Dragon NaturallySpeaking vs Microsoft Speech Recognition
I recently heard from a large reseller of Dragon NaturallySpeaking who thinks ScanSoft Nuance should start giving away Dragon NaturallySpeaking Preferred - as a response to the competitive threat from the next version of Microsoft speech recognition, to be released with Windows Vista. The theory being that now is the time to get the general market "hooked" on DNS. While it's certainly an easy approach to take, it suffers from a few problems.
Switching costs for non-macro versions of speech recognition systems are not very high; just a few minutes of training, and an import of custom vocabularies. The primary speech user interface remains essentially the same – more on this later. In other markets, competitors against Microsoft might be able to rely on users knee-jerk dislike of “M$”, but it doesn't appear that ScanSoft has earned any customer loyalty. The second problem is that speech recognition is one of the remaining product domains where quality really matters. 98% recognition accuracy might be great from a speech recognition research perspective, but it's really just not very good from a user's perspective. Lots of work still needs be done. And I expect a users will go towards the product with greater accuracy and more responsiveness.
Let me instead offer my own suggestions for how Nuance can compete.

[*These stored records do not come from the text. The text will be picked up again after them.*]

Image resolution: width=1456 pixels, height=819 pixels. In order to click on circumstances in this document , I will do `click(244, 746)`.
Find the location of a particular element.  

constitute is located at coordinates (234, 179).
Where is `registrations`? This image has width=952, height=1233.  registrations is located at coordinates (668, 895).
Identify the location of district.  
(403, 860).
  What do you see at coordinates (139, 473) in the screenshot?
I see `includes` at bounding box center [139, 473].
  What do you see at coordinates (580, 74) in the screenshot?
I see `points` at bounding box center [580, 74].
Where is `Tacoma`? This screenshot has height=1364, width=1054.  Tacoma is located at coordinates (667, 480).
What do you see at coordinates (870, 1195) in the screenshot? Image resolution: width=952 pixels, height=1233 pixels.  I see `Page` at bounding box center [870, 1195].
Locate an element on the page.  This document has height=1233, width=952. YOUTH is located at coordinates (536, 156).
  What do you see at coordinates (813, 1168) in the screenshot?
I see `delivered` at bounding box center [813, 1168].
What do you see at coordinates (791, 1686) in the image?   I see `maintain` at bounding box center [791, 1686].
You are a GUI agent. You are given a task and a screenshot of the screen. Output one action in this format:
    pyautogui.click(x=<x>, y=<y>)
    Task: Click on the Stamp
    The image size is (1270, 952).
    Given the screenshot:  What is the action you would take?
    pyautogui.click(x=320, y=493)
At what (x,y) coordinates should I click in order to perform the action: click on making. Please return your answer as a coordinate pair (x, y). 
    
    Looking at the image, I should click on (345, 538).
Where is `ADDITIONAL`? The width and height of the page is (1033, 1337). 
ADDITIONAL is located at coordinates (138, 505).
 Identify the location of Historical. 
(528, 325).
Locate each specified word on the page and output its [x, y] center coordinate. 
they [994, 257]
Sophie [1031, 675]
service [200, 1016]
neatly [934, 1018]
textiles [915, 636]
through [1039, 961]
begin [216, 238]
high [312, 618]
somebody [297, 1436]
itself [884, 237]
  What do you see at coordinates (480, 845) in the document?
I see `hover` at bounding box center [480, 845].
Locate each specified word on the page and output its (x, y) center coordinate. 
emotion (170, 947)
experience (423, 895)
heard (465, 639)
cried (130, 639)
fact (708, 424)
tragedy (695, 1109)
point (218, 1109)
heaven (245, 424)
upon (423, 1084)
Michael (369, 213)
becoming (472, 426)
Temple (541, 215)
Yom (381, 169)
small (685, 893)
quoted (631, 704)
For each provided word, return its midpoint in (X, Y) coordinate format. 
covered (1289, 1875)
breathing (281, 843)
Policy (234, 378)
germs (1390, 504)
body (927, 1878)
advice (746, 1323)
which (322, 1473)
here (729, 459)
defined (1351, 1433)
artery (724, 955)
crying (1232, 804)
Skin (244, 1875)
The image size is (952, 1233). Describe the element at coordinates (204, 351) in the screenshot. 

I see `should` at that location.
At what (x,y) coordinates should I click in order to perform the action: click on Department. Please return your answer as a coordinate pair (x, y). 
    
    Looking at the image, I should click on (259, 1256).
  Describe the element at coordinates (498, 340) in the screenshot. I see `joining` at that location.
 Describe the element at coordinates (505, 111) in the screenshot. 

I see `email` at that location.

Nuance needs to open up. While I understand that they have significant intellectual property protection issues, listening and talking to customers can only help. Allowing employees to have their own weblogs and to participate on online discussion forums would go a long way towards reducing the enmity many of its most active users feel towards the company. Microsoft has at least 5 speech based weblogs (Sprague WebLog, Robert Brown, SpeechLead, Jen's Weblog, Rob's Rhapsody). In contrast, the silence from Nuance is deafening.
And of course the product needs to be improved. Some of the needed changes are architectural; dictation support for Word and Rich Text edit controls is no longer sufficient. Certainly RTF had its use back in the day, but the world has moved on. Adding support for the Windows Text Services Framework would make it easier for application vendors to have built-in free support for speech recognition. Without this application vendors have a choice to make when developing their applications. If they support the TSF they automatically support Windows speech-recognition, tablet input, virtual keyboard input and whatever other devices Windows ends up supporting. Or they can build specifically for DNS - an easy choice I would think for any application vendor.
The GUI needs improvement. This is well covered territory, but specifically the command browser is in desperate need of a mercy killing and I would follow up with a redesign for the DragonBar, throw in some new icons, and allow users to change the font size of the correction menu.
API - $2000 for the documentation of an ActiveX based API is just silly. This is an area where Nuance needs to meet Microsoft's pricing. With Windows Vista not only will users get a free speech recognition product, but developers will get a free speech API. A native .Net API, and more exposed functionality would help.
Innovation - this is needed on two different levels. Real improvements are needed in accuracy and responsiveness, but more than just Nuance need to take a lead in speech user interfaces. As I mentioned before the basic command structure for Dragon NaturallySpeaking and Microsoft Speech Recognition are quite similar. Users trained in one will really have no difficulty migrating to the other. But there's plenty of room for improvement in speech user interfaces.
Speech user interfaces, are in essence, the command line all over again - the user is expected to know in advance how to use the system.
One of the design philosophies at Applied Recognition is that the speech user interface is backed up with a graphical user interface - there's no need to guess what the command might be. In a sense this is a start towards an inductive user interface for speech. Innovation in this area from Nuance is needed to improve the user experience for its customers, and make it more difficult for its customers to switch to competing products.